The campaign by Atmari was particularly marked by such religious gifting. In 23 of the 36 villages in our sample we found evidence of Atmari providing donations to mosques, prayer halls, and religious schools, and/or distributing items to members of devotional groups. At the same time, in the vast majority of villages he visited, he attended a prayer meeting run by a village-level religious group (for more on these groups, see below). According to one of his supporters he also gave sapi qurban to ‘hundreds’ of prayer halls throughout the district.3 However, this campaign was not particularly effective: Atmari won the vote in only ten of the 23 villages where we identified such gift-giving, and lost in the other 13. Those ten villages were certainly a large proportion of the 14 villages in our sample that were won by Atmari; but in all but a couple of these villages our informants ascribed his victory to other factors.

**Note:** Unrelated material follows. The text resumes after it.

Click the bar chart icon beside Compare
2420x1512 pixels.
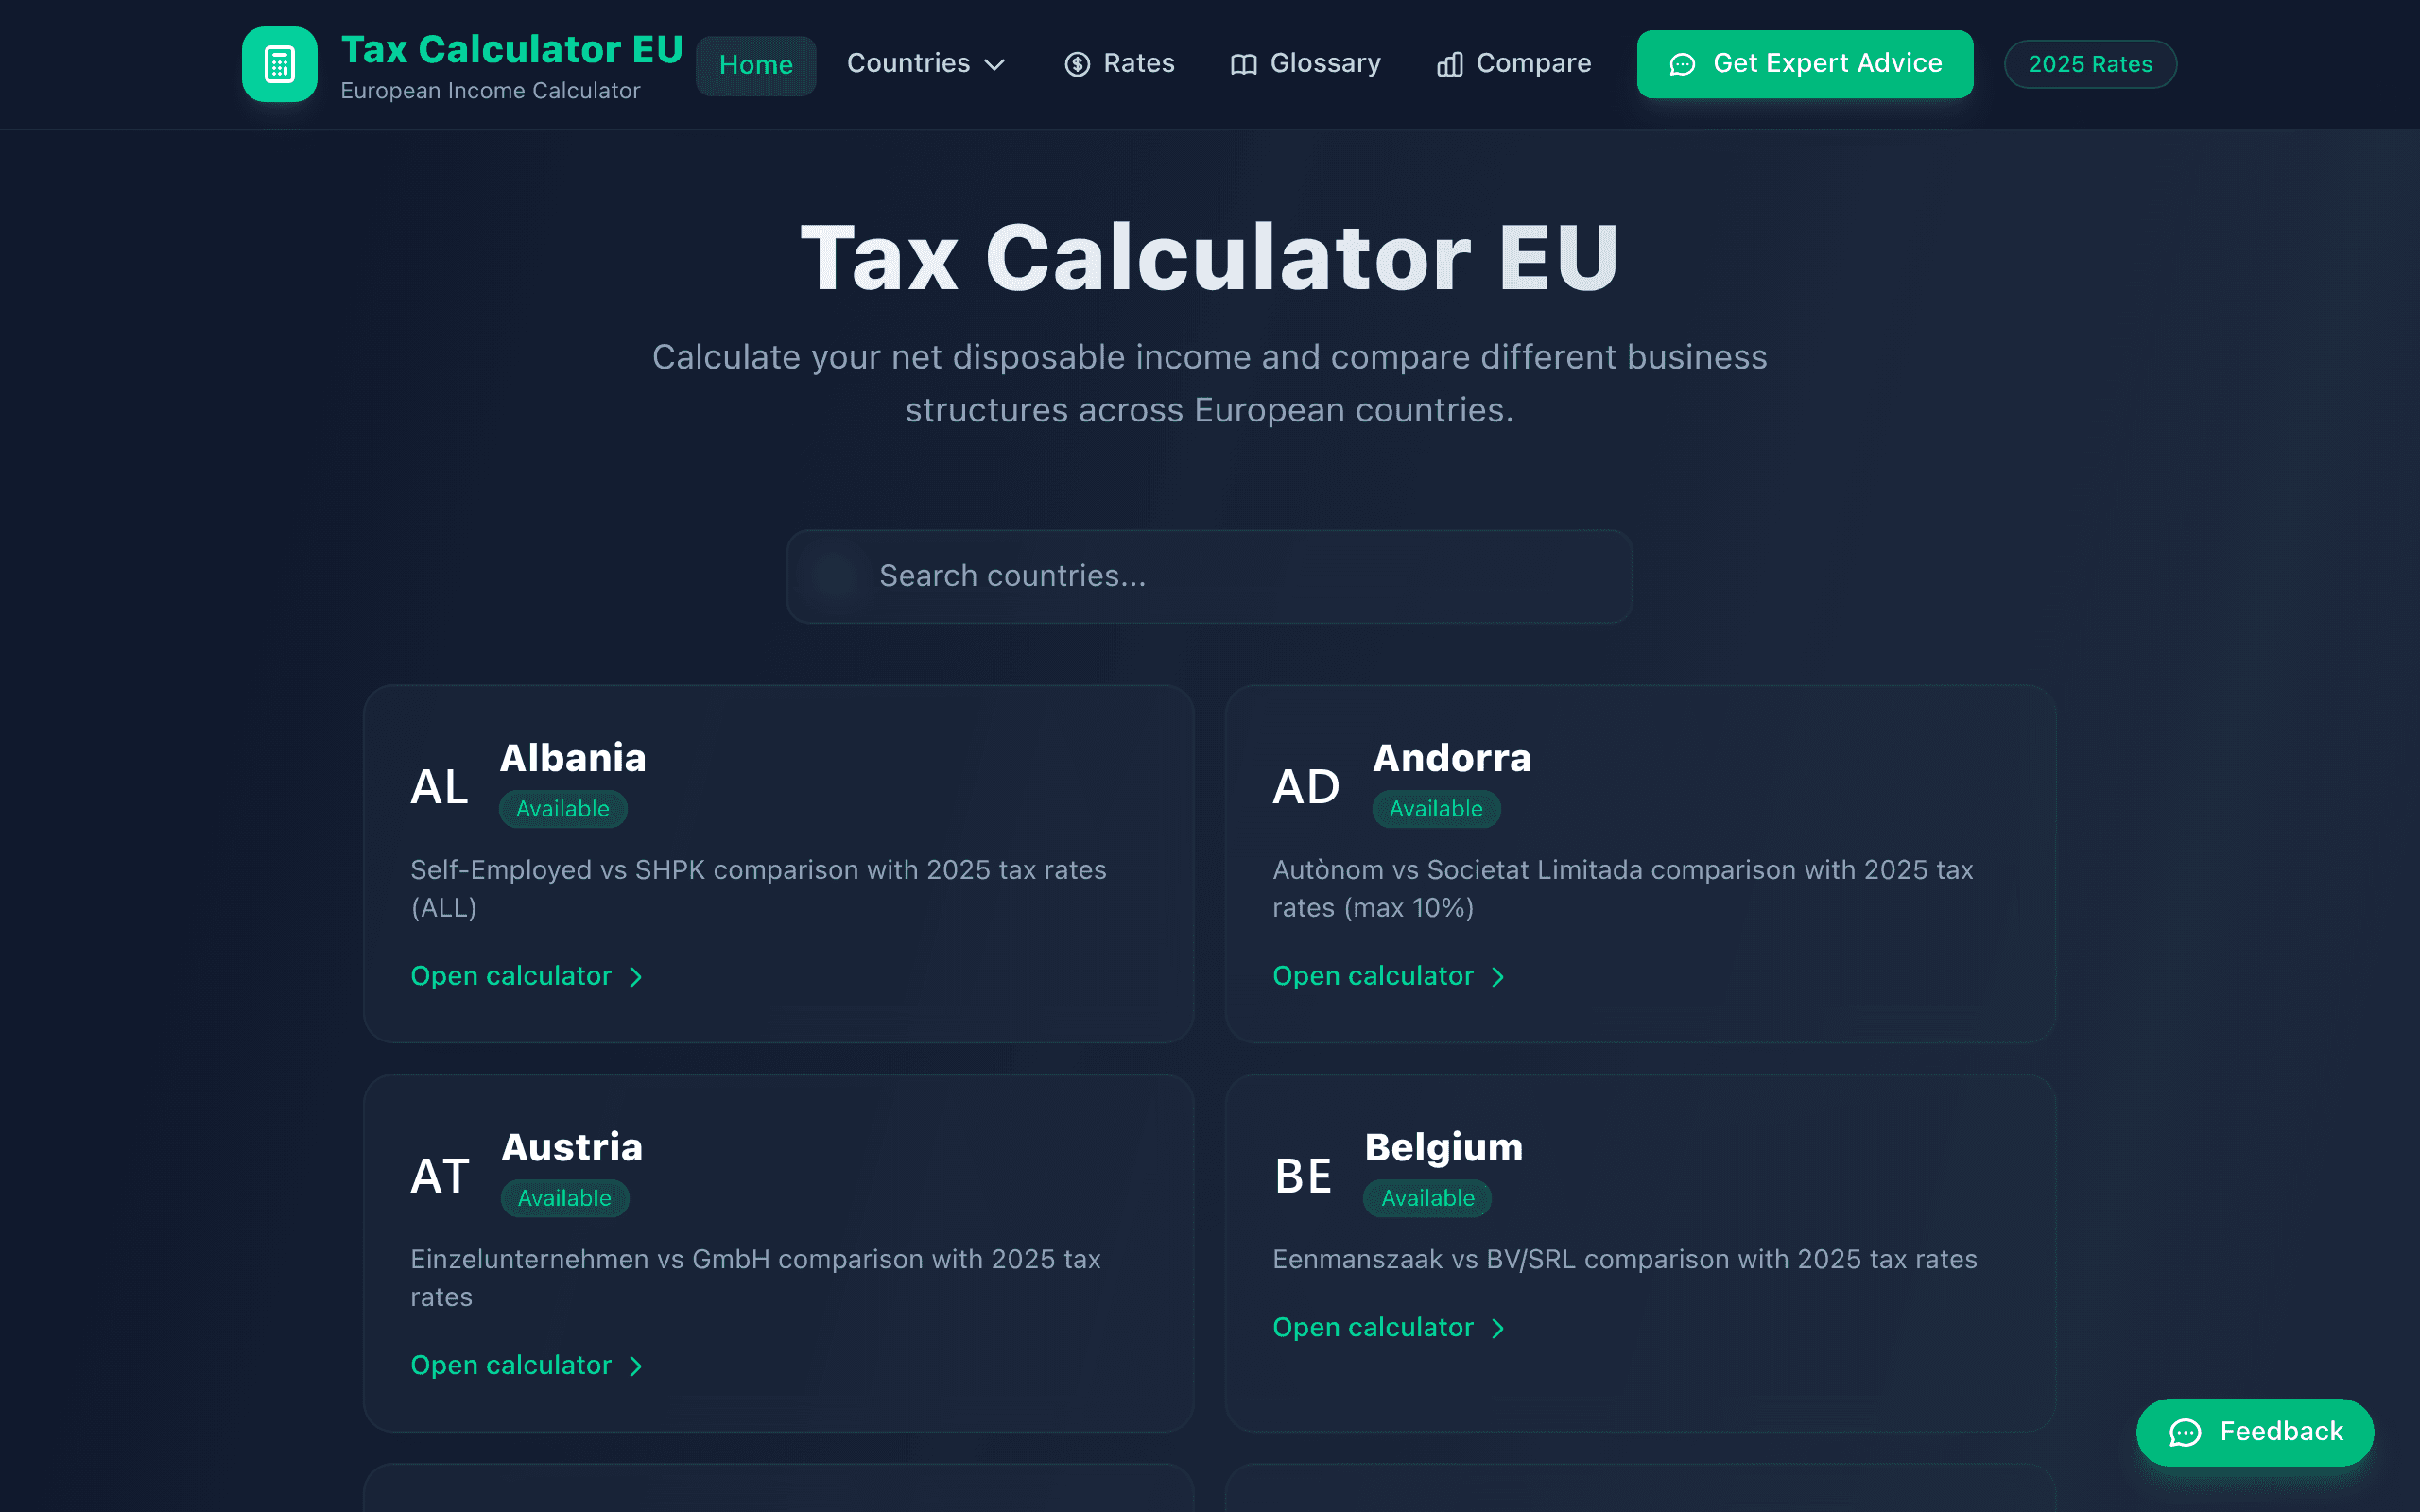point(1450,64)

His religious gifting in these places seemed to reinforce other bonds that he had established, and which were in themselves the primary explanation for his victory.

Why did Atmari choose this approach, and why was it ineffective? It was not a case of a distinction between a religious candidate and a more secular one. According to one of his associates, Atmari did not have a reputation as being particularly devout prior to the election, instead he ‘only started to host majelis taklim [religious study groups] at his house as he was thinking of nominating himself’ (interview, 27 January 2014). Rather, the key difference was in political resources. Atmari’s rival, Bambang, had access to the most powerful networks in the district. Not only did Bambang’s father, Adriansyah, control the bureaucracy and was able to mobilize village officials to support his son (see below), the two strongest political parties in the district, PDI-P and Golkar, also supported him. In these circumstances, Atmari had few alternative networks available to him. The political parties which supported his candidacy did so because they were paid, as noted above, and lacked strong village branches. Only a few village chiefs supported him.

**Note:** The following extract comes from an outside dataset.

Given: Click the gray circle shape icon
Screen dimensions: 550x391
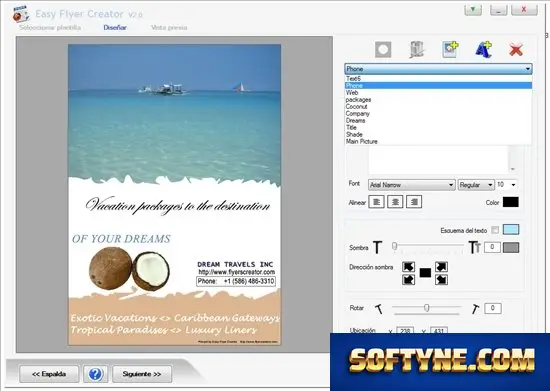Looking at the screenshot, I should click(383, 49).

In these circumstances, Atmari turned to a type of village-level, informal religious institution that proliferates in South Kalimantan, as in many parts of Indonesia. Usually called kelompok pengajian or majelis taklim, these are groups consisting of the more devout people in the village, who meet regularly—typically on Friday evenings—to recite Quranic verses, listen to religious sermons, or otherwise engage in devotional activity and learning (for one recent account of majelis taklim, see Winn 2012). Most such gatherings bring together a few dozen people, typically drawn from older residents. Sometimes a group will invite a religious expert from a nearby village, or further afield, to lead the prayers and give a sermon. The groups are often run by an individual from the village who develops a district-wide or, rarely, province-wide reputation for religious knowledge, preaching, and sometimes other mystical abilities, such as healing, and who receives invitations to preach elsewhere. Such groups have multiplied throughout Indonesia over the last decade or so, and are, as one of our informants put it, often treated as an ‘entry door’ for political candidates seeking access to village networks. This seems to have been Atmari’s approach, in the absence of viable alternative strategies. One of the members of his campaign team explained it this way:

It was a political strategy. What he did was come to the majelis taklim in the village and carry out sosialisasi [literally: socialization, that is, promote his candidacy]. That’s more effective than just giving assistance. The idea is that from that pengajian they would spread his ideas around among the other villagers and pass on his appeal. That’s the idea: you visit the pengajian group and from there it spreads.4

The problem for Atmari, however, was twofold. In the first place, the informal religious networks were just as open to other candidates as they were to him. Accordingly, we found evidence of Bambang making donations to religious institutions and networks in 13 of the 36 villages, including many that were also supported in this way by Atmari. We interviewed several influential local kyai (religious scholars) and other religious leaders, who were approached by several candidates for their blessings, and in several villages local pengajian groups, mosques, or langgar received donations from two or more candidates. Several villages likewise received donations of more than one sapi qurban. In many places, this competitive religious gifting simply cancelled itself out. No doubt, gifting helped provide candidates with reputations as pious benefactors of the Islamic community, but it rarely provided a winning edge.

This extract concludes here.